YOUR INSTRUCTIONS
The lines from the start of the data through the line containing "Maximize terminal panel" are to be reproduced exactly, both ends included.

DATA FOR THIS TASK

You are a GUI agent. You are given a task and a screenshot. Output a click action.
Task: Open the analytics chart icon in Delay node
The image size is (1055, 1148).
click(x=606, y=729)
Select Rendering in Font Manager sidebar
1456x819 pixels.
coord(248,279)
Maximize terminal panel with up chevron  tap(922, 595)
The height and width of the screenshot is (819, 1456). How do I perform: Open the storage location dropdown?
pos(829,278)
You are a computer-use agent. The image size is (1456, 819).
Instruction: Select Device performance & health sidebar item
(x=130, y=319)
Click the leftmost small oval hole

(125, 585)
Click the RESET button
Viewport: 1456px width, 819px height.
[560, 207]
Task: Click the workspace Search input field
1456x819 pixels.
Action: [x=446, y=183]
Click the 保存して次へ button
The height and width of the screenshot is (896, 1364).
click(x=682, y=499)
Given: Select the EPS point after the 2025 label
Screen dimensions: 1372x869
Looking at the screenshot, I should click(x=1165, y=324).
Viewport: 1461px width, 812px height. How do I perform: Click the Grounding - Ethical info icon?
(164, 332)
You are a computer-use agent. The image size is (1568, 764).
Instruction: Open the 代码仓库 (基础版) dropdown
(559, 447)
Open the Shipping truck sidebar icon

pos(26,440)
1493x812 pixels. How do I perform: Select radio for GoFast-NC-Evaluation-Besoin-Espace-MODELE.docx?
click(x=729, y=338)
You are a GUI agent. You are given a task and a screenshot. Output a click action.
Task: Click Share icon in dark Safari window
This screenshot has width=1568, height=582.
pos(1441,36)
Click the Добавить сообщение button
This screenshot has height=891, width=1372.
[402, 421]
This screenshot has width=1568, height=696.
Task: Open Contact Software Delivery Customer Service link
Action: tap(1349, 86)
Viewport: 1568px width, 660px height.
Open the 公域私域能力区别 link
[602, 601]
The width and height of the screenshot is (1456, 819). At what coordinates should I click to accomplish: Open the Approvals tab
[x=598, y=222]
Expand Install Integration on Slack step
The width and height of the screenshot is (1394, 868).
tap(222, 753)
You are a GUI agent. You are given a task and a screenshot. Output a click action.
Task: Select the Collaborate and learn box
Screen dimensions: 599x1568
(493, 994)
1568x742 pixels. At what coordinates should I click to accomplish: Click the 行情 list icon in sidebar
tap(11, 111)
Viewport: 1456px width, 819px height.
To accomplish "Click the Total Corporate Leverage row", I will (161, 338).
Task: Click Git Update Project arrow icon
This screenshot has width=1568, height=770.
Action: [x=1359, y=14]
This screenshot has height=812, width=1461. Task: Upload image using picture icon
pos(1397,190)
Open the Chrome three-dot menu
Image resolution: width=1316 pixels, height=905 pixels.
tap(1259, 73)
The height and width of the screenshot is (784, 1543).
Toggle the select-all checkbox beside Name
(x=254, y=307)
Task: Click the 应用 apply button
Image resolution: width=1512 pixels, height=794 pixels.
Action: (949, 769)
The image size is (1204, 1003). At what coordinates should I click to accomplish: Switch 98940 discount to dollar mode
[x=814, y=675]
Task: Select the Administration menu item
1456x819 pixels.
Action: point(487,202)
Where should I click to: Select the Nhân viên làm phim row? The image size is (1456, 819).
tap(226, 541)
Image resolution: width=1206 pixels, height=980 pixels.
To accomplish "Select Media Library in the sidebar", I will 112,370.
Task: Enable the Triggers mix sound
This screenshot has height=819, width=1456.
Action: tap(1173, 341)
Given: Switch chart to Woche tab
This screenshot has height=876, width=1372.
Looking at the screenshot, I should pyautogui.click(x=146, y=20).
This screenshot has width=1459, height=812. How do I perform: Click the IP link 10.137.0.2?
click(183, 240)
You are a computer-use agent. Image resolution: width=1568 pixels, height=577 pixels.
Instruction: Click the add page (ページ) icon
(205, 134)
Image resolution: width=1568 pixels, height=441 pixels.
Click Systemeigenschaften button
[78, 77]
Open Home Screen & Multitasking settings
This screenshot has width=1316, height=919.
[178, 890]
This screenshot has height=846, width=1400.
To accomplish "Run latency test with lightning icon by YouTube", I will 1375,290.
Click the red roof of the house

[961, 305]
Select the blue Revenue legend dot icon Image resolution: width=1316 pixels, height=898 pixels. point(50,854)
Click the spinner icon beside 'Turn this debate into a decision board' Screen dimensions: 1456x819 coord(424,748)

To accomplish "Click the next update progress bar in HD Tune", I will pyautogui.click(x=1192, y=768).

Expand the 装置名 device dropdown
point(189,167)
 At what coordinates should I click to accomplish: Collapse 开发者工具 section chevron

THE COMPLETED TASK
You are a GUI agent. You are given a task and a screenshot. Output a click action.
Task: Open the analytics chart icon in Delay node
The image size is (1055, 1148).
click(x=606, y=729)
Select Rendering in Font Manager sidebar
1456x819 pixels.
coord(248,279)
Maximize terminal panel with up chevron  tap(922, 595)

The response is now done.